### WORK TO COMPLETE
Using the records below, write out again exactly the lines that begin at the line containing "Click the Medium" and end at the line containing "Given: Click the Google Flights airplane icon", and no other lines.

### DATASET CONTENT

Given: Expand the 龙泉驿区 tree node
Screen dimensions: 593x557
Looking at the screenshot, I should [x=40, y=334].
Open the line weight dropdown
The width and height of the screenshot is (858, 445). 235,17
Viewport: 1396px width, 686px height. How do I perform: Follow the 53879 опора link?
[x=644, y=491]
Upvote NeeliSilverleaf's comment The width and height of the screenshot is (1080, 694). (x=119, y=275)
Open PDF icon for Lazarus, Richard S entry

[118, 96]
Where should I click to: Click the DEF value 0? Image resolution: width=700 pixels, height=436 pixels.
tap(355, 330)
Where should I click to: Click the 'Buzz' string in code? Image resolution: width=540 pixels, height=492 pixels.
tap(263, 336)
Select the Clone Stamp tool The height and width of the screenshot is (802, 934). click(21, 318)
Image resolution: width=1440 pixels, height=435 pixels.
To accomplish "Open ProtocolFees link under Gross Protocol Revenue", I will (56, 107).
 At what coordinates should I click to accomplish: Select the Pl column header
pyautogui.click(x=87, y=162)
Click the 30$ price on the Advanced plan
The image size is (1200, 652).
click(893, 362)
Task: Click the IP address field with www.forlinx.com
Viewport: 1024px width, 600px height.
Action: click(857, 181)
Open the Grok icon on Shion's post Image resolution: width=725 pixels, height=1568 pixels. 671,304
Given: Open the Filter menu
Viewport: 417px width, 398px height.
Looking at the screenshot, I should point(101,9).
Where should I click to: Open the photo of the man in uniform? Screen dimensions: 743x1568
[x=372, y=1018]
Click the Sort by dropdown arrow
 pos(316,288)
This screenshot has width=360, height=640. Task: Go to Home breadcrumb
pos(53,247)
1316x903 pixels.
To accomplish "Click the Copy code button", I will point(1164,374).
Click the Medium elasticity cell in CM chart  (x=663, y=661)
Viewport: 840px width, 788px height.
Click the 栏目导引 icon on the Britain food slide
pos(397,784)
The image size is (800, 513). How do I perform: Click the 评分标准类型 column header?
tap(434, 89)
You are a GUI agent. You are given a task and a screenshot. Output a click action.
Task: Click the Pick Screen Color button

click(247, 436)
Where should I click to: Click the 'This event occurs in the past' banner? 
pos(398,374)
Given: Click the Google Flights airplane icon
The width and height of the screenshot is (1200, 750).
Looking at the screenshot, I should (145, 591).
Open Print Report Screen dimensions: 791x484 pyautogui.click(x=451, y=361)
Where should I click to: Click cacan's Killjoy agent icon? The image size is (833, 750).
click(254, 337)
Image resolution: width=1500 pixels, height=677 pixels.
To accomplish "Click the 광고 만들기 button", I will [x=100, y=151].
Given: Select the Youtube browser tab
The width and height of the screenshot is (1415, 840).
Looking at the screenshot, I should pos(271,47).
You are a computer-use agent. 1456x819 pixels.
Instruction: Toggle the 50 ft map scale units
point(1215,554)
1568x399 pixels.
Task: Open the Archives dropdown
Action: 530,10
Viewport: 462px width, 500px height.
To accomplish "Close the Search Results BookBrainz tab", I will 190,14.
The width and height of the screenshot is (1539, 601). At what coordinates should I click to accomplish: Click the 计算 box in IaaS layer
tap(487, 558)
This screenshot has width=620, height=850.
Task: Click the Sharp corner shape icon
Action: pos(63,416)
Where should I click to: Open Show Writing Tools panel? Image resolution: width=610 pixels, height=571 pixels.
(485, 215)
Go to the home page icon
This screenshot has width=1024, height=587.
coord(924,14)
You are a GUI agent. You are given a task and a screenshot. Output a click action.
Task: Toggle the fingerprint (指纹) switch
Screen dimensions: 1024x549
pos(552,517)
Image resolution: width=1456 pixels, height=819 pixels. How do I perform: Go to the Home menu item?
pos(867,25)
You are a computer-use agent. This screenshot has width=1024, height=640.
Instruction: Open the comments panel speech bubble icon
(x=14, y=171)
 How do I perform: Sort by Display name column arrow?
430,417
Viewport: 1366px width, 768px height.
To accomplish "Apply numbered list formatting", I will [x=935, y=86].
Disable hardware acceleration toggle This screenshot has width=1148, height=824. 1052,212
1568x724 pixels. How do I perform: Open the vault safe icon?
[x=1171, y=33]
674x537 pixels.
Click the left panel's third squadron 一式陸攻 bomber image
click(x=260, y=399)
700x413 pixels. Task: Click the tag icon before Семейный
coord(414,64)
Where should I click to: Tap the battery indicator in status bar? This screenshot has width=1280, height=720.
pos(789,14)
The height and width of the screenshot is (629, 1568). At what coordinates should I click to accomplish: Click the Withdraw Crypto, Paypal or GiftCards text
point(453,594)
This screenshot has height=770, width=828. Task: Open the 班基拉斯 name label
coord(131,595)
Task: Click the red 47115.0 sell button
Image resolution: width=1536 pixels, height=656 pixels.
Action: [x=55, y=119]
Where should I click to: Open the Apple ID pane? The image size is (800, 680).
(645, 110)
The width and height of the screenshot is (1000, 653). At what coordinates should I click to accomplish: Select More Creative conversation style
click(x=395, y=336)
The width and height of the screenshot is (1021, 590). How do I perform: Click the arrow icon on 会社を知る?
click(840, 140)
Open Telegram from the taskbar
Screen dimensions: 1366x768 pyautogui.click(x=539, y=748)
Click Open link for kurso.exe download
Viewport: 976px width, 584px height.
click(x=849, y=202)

### PROBLEM SOLUTION
Click the Medium elasticity cell in CM chart  (x=663, y=661)
Viewport: 840px width, 788px height.
Click the 栏目导引 icon on the Britain food slide
pos(397,784)
The image size is (800, 513). How do I perform: Click the 评分标准类型 column header?
tap(434, 89)
You are a GUI agent. You are given a task and a screenshot. Output a click action.
Task: Click the Pick Screen Color button

click(247, 436)
Where should I click to: Click the 'This event occurs in the past' banner? 
pos(398,374)
Given: Click the Google Flights airplane icon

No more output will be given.